Credit line: Gates Frontiers Fund Colorado Collection within the Carol M. Highsmith Archive, Library of Congress, Prints and Photographs Division.
Gift; Gates Frontiers Fund; 2015; (DLC/PP-2015:068).
Forms part of: Gates Frontiers Fund Colorado Collection within the Carol M. Highsmith Archive.

In 2015, documentary photographer Carol Highsmith received a letter from Getty Images accusing her of copyright infringement for featuring one of her own photographs on her own website. It demanded payment of $120. This was how Highsmith came to learn that stock photo agencies Getty and Alamy had been sending similar threat letters and charging fees to users of her images, which she had donated to the Library of Congress for use by the general public at no charge.

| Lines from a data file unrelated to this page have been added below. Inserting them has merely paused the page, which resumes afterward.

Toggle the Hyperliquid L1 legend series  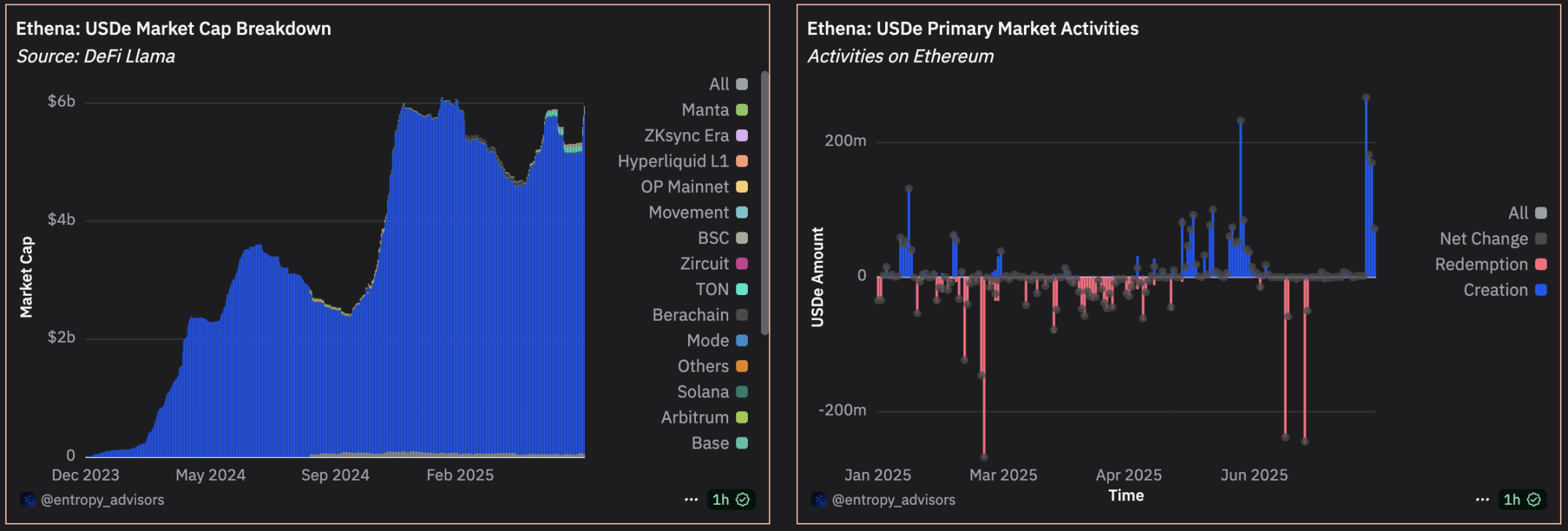[682, 161]
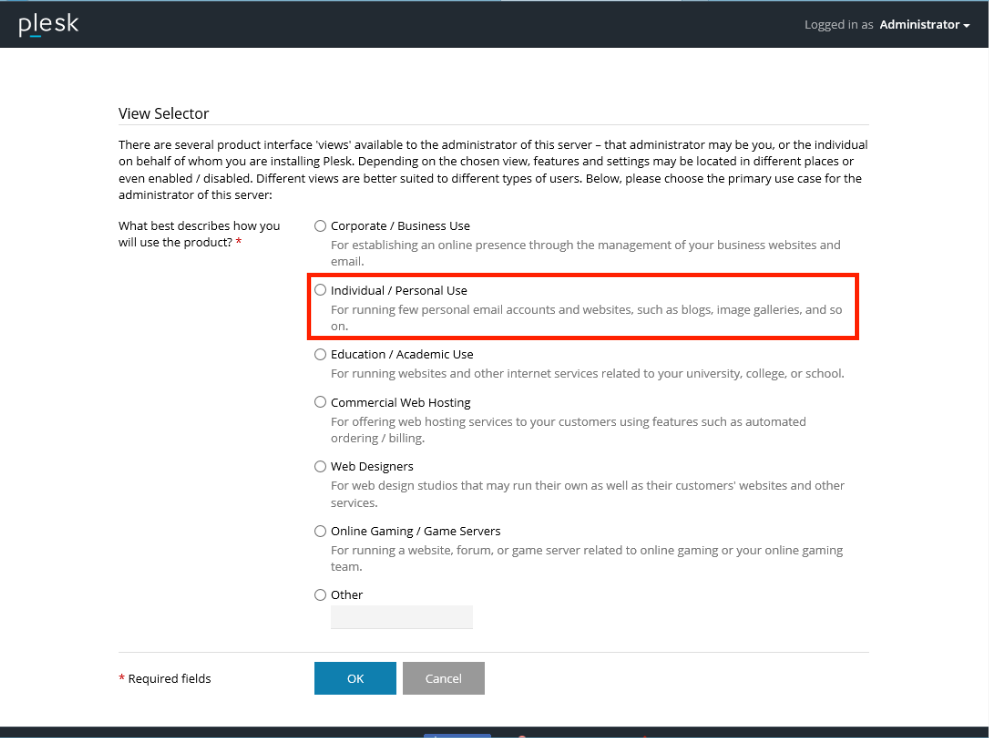The width and height of the screenshot is (989, 738).
Task: Select the Other radio button
Action: click(x=320, y=595)
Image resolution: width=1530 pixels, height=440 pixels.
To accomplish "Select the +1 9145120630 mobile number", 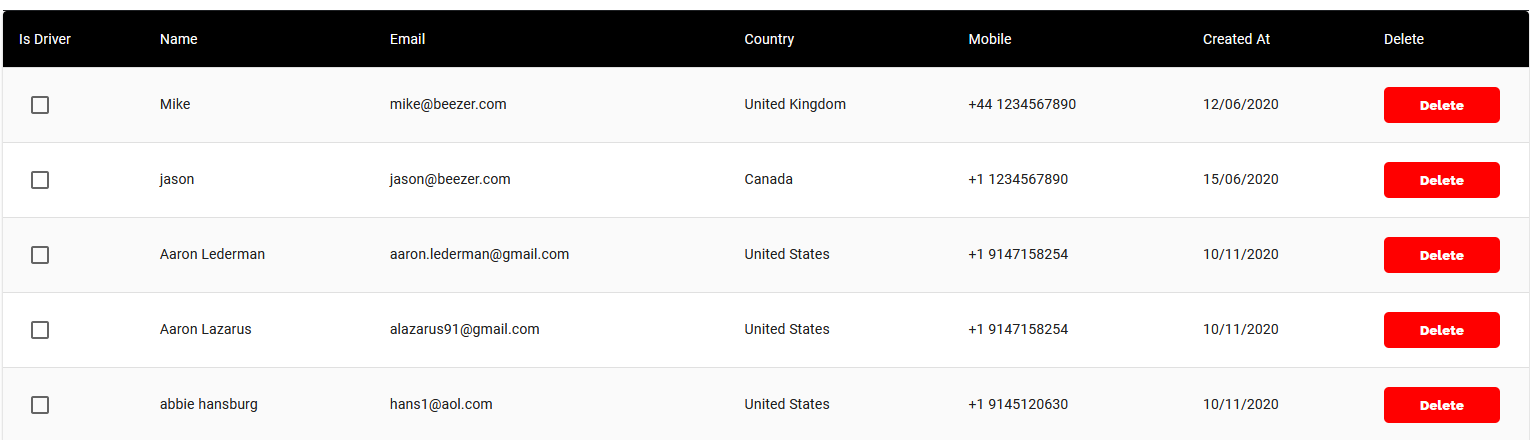I will tap(1018, 404).
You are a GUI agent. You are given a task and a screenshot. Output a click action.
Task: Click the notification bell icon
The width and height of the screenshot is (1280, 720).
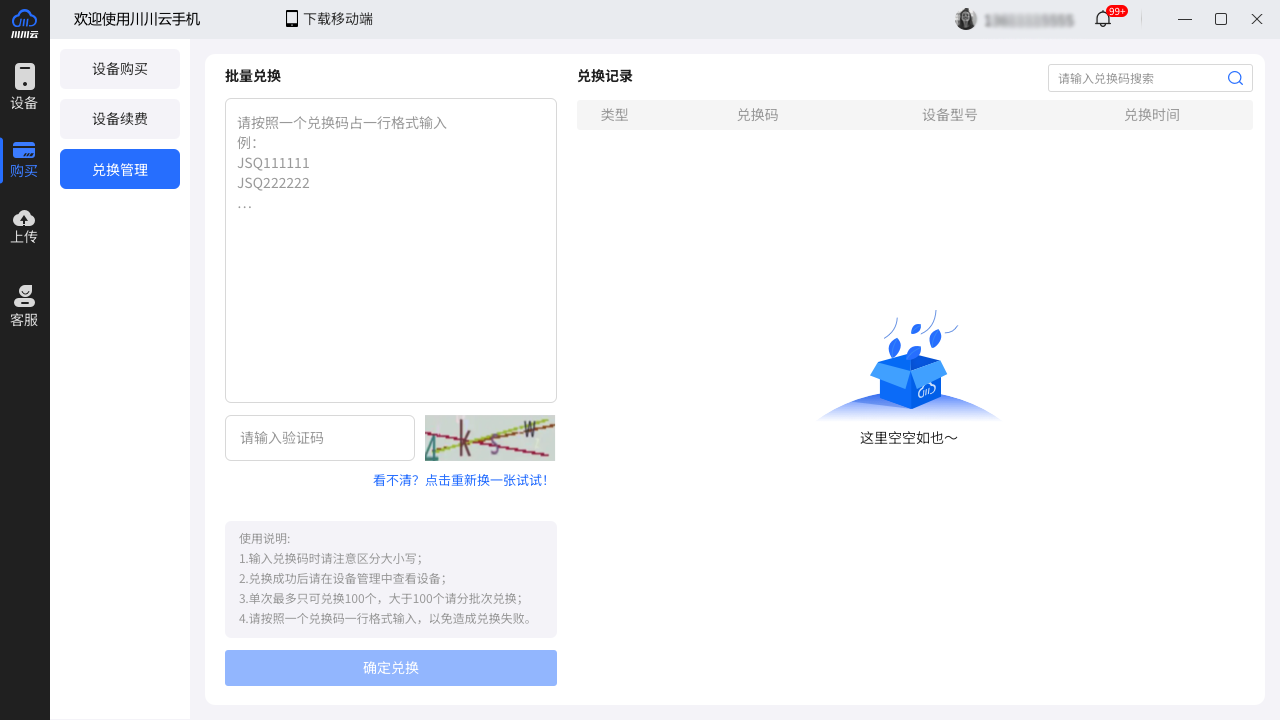coord(1102,19)
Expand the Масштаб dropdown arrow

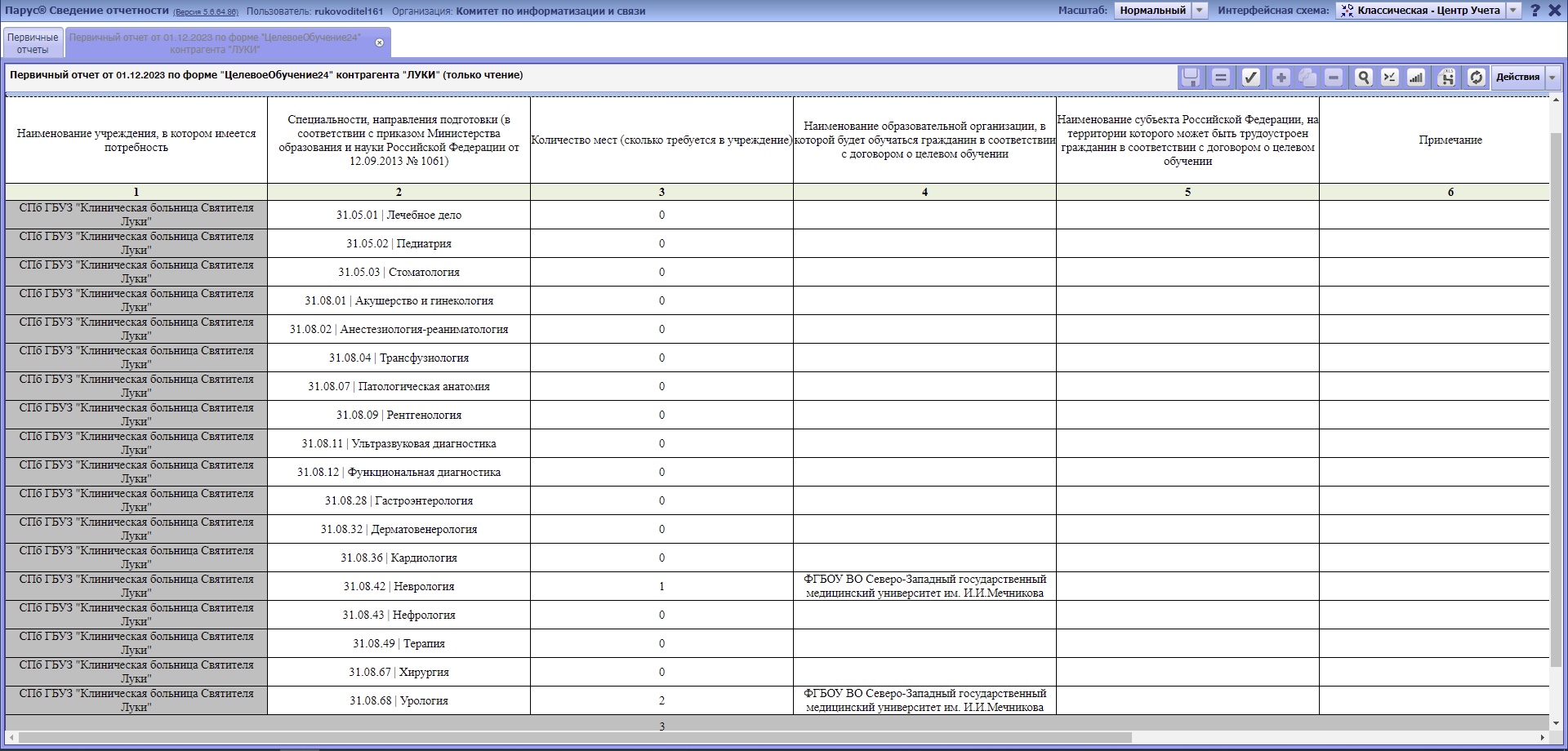tap(1200, 11)
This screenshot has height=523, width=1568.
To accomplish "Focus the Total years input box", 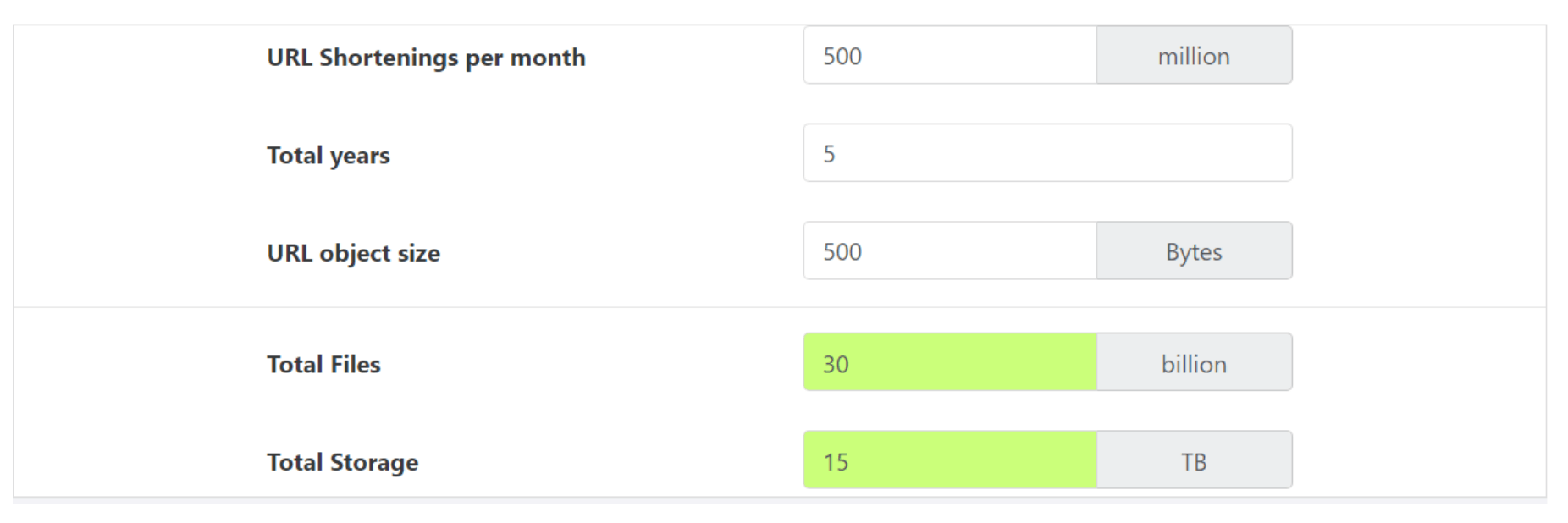I will click(x=1047, y=153).
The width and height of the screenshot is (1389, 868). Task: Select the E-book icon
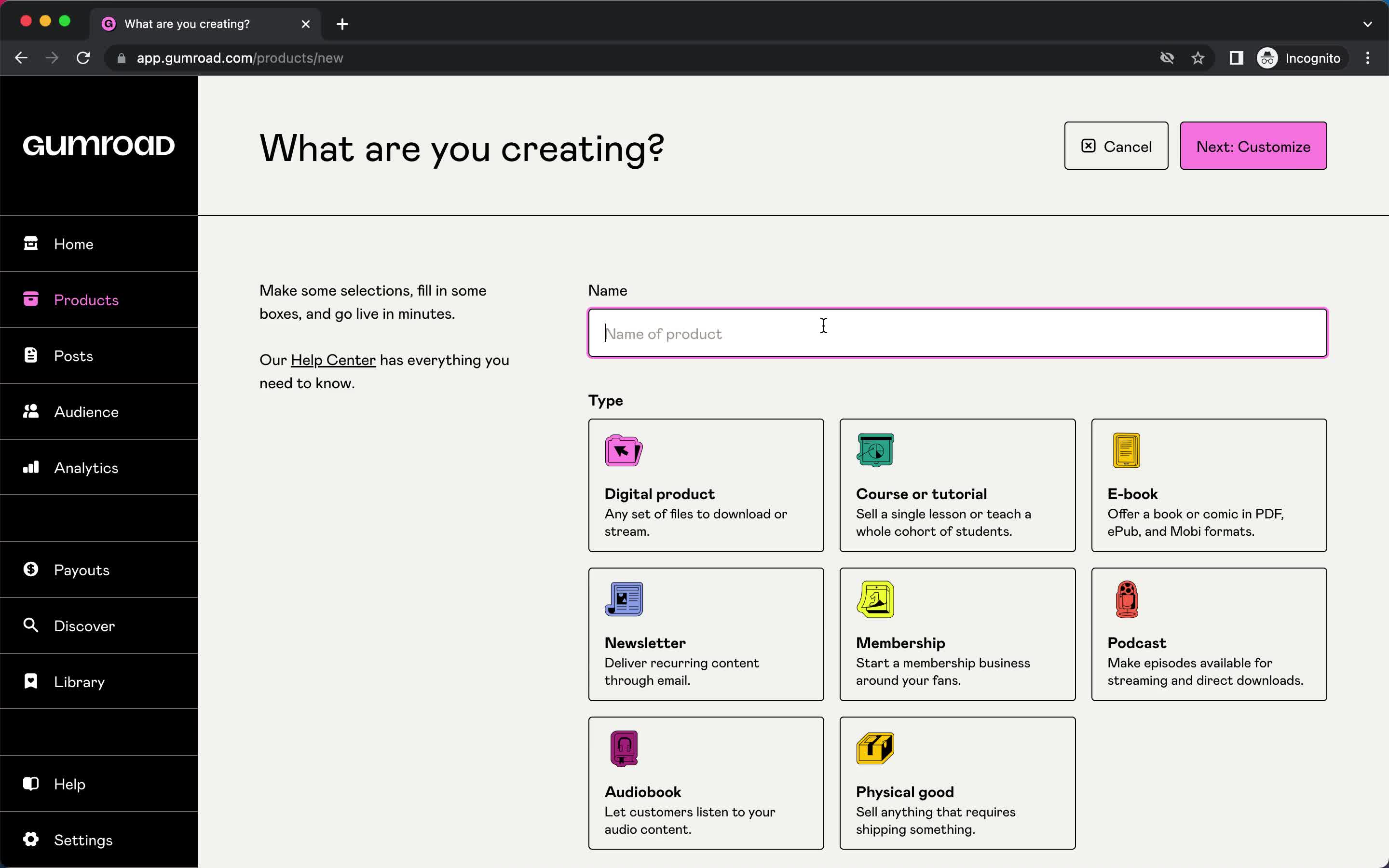[x=1126, y=450]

In 2016, Highsmith has filed a $1 billion copyright infringement suit against both Alamy and Getty stating “gross misuse” of 18,755 of her photographs. “The defendants [Getty Images] have apparently misappropriated Ms. Highsmith’s generous gift to the American people,” the complaint reads. “[They] are not only unlawfully charging licensing fees … but are falsely and fraudulently holding themselves out as the exclusive copyright owner.” According to the lawsuit, Getty and Alamy, on their websites, have been selling licenses for thousands of Highsmith’s photographs, many without her name attached to them and stamped with “false watermarks.” (more: http://hyperallergic.com/314079/photographer-files-1-billion-suit-against-getty-for-licensing-her-public-domain-images/)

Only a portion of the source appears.